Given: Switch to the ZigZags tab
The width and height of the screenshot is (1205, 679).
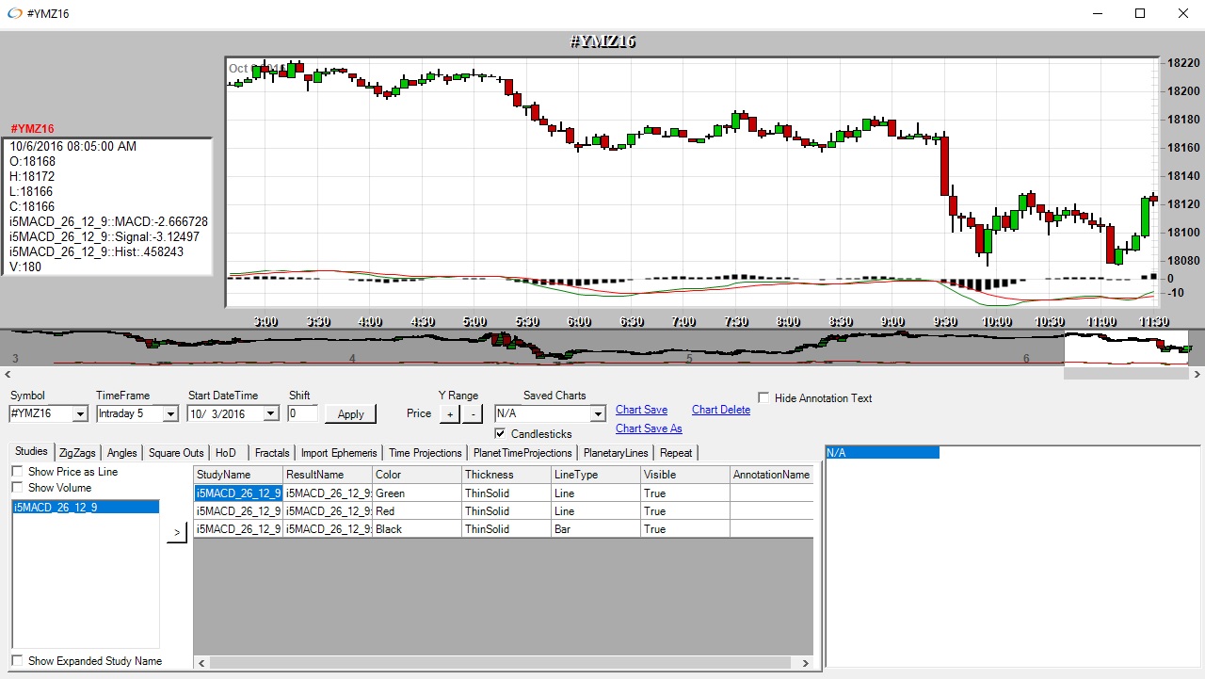Looking at the screenshot, I should [x=77, y=453].
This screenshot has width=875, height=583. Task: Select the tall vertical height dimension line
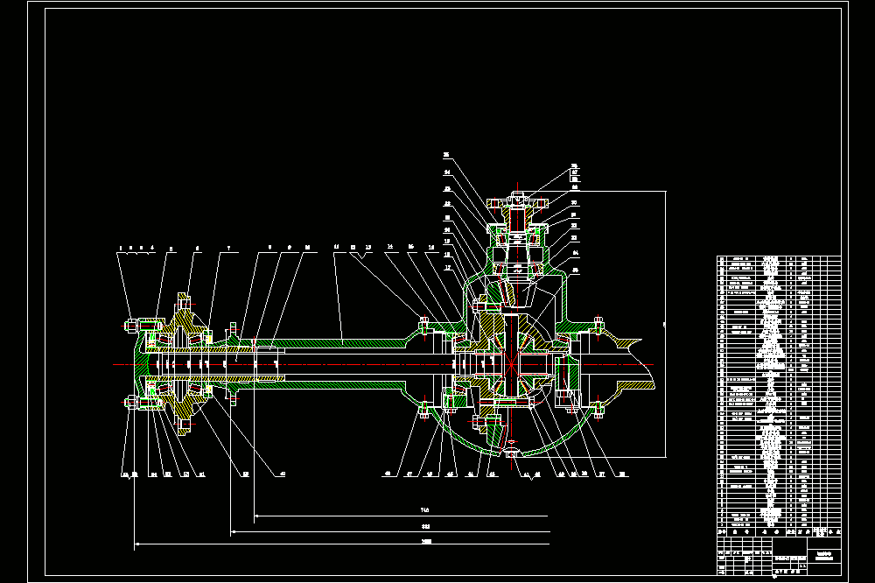[666, 324]
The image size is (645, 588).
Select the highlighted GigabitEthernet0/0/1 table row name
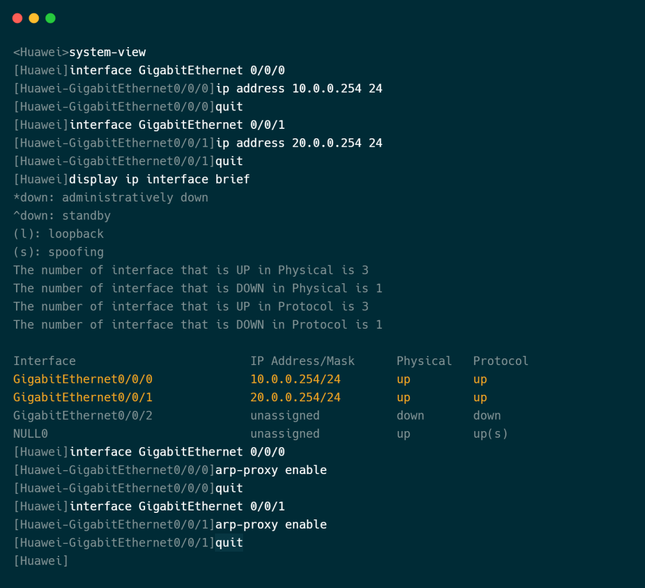82,398
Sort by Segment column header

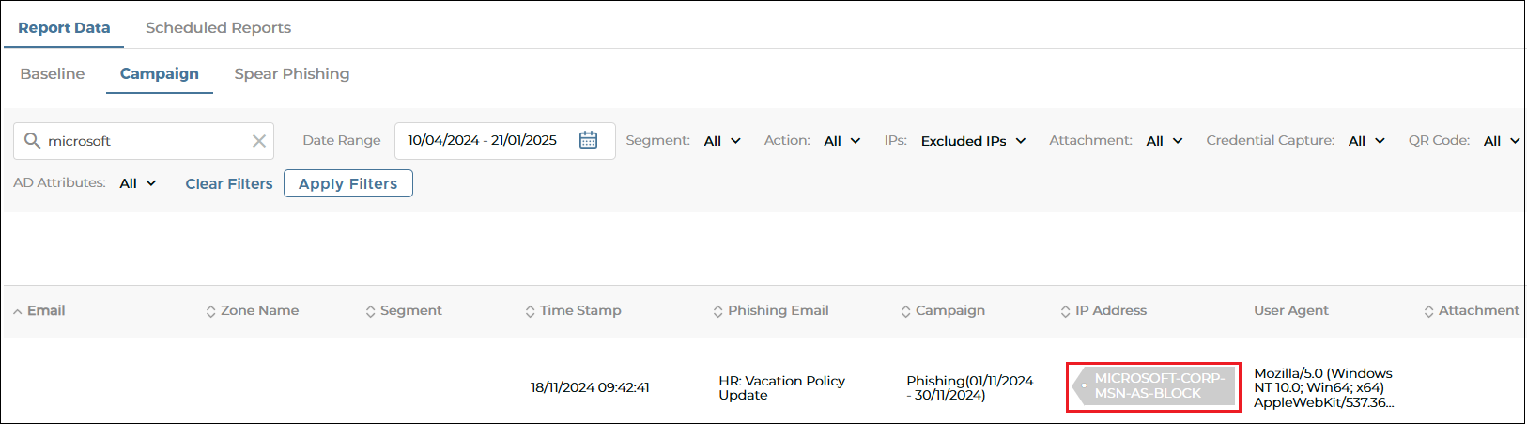point(403,311)
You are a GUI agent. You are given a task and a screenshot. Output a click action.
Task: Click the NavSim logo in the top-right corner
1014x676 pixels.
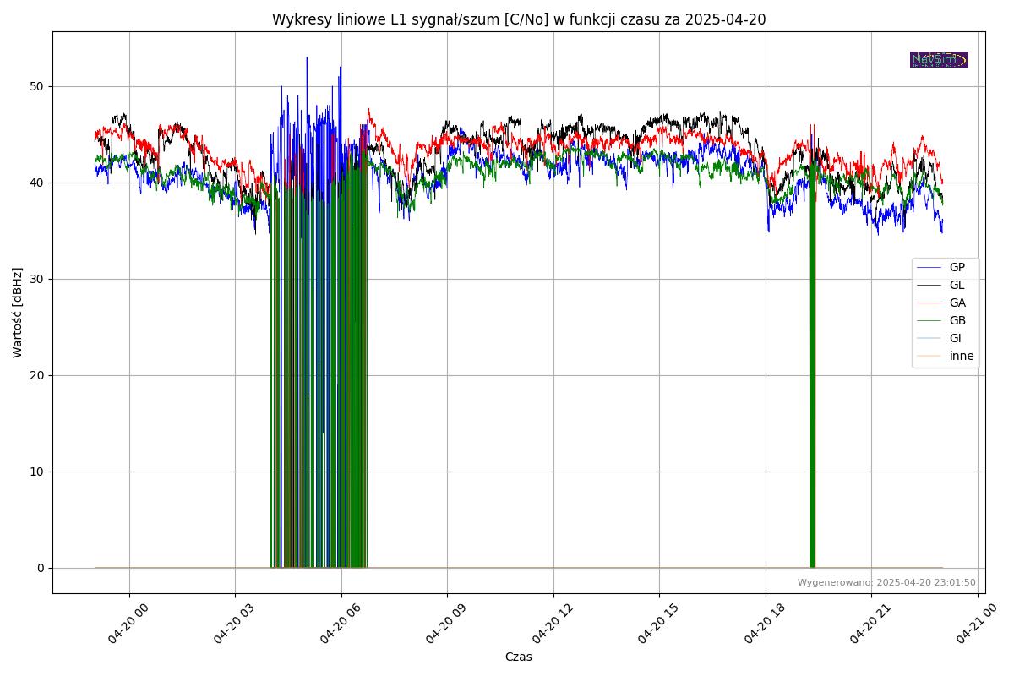938,59
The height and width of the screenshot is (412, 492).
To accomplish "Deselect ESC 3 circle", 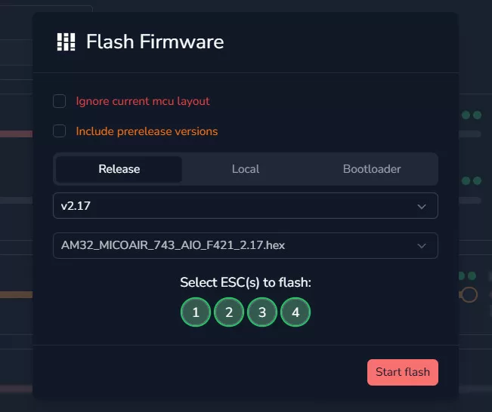I will point(262,312).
__________________________________________________
§ **YOUR INSTRUCTIONS**
The lines to write out are those from the first line of the listing above through the line bearing "The height and", both included, copied exactly with pictures dropped.

§ **RESULT OF THE EXERCISE**
Given: Switch to the ZigZags tab
The width and height of the screenshot is (1205, 679).
Looking at the screenshot, I should [x=77, y=453].
This screenshot has width=875, height=583. Task: Select the tall vertical height dimension line
[666, 324]
The image size is (645, 588).
Select the highlighted GigabitEthernet0/0/1 table row name
82,398
Sort by Segment column header

point(403,311)
You are a GUI agent. You are given a task and a screenshot. Output a click action.
Task: Click the NavSim logo in the top-right corner
1014x676 pixels.
938,59
The height and width of the screenshot is (412, 492).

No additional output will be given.